> **What you have to do**
All pictures are to be excluded when the data below is output verbatim.
Record excerpts Block Start
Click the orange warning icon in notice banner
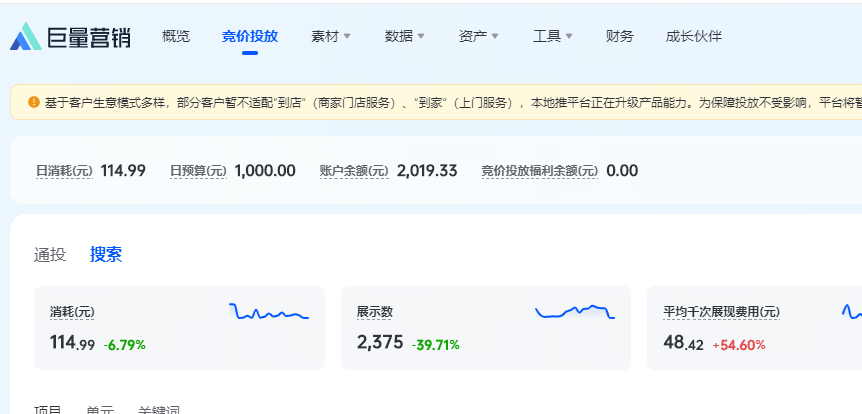This screenshot has height=414, width=862. tap(34, 102)
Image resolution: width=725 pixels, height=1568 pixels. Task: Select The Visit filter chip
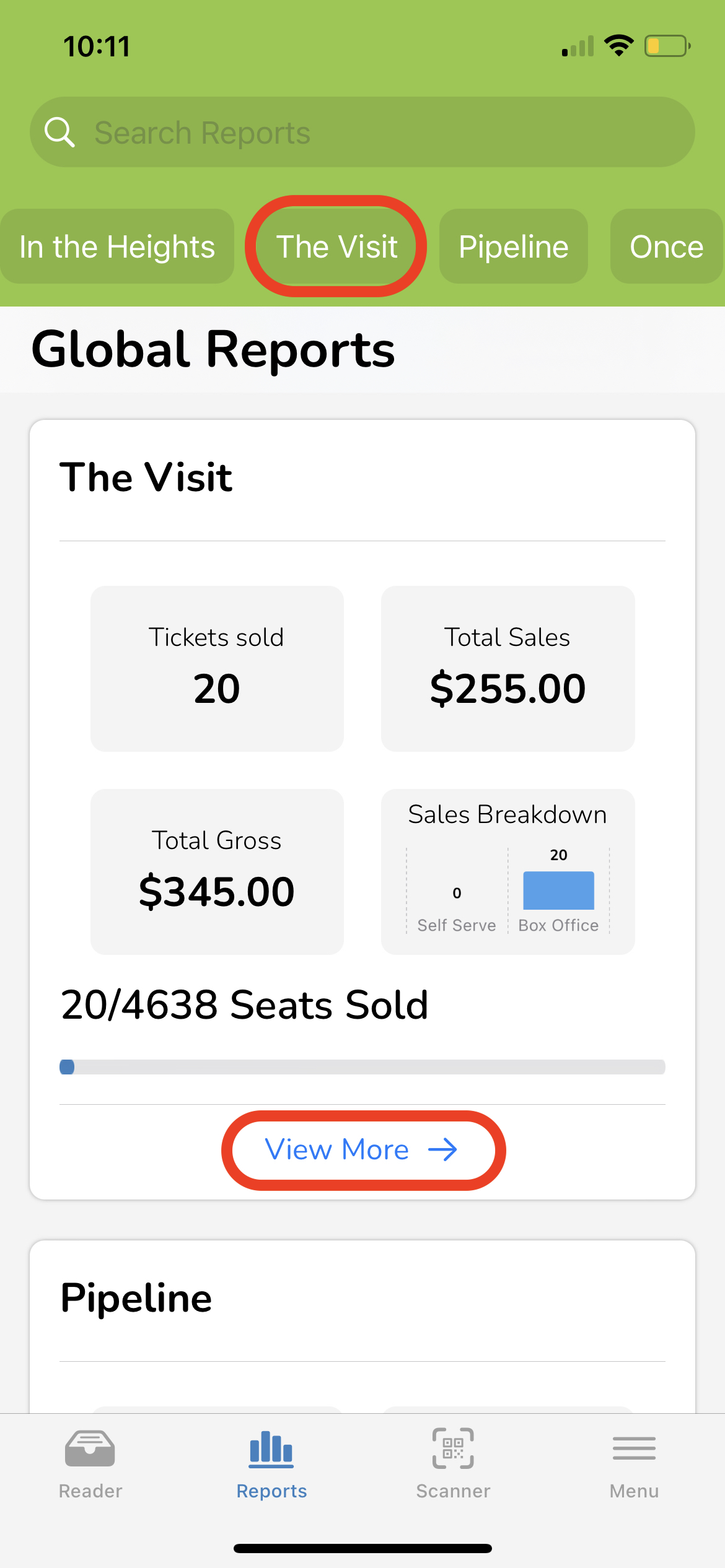[x=336, y=246]
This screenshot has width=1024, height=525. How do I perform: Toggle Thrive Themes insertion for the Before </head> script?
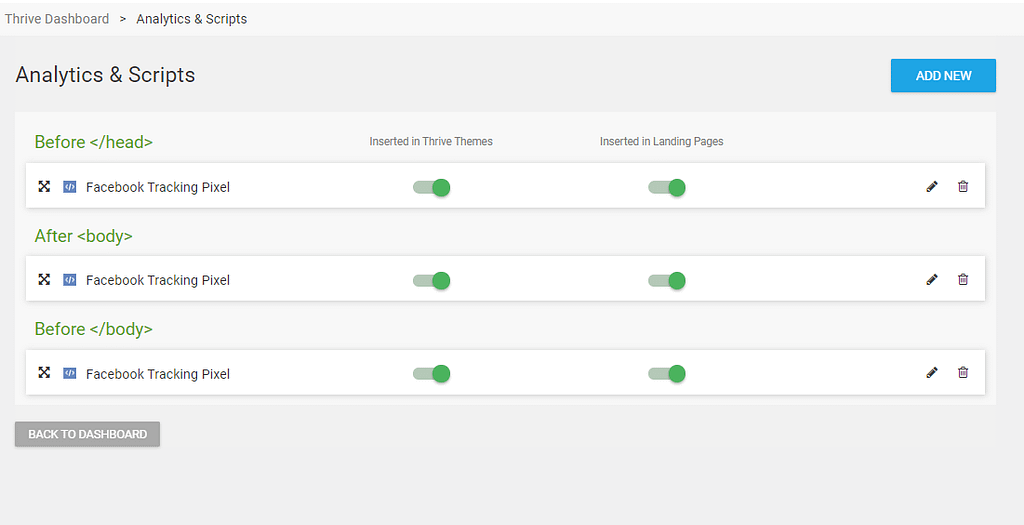(432, 187)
Record excerpts Block End
> **Task answer**
Click the orange warning icon in notice banner
This screenshot has height=414, width=862. tap(34, 102)
Image resolution: width=725 pixels, height=1568 pixels. Task: Select The Visit filter chip
[x=336, y=246]
This screenshot has width=1024, height=525. How do I perform: Toggle Thrive Themes insertion for the Before </head> script?
(432, 187)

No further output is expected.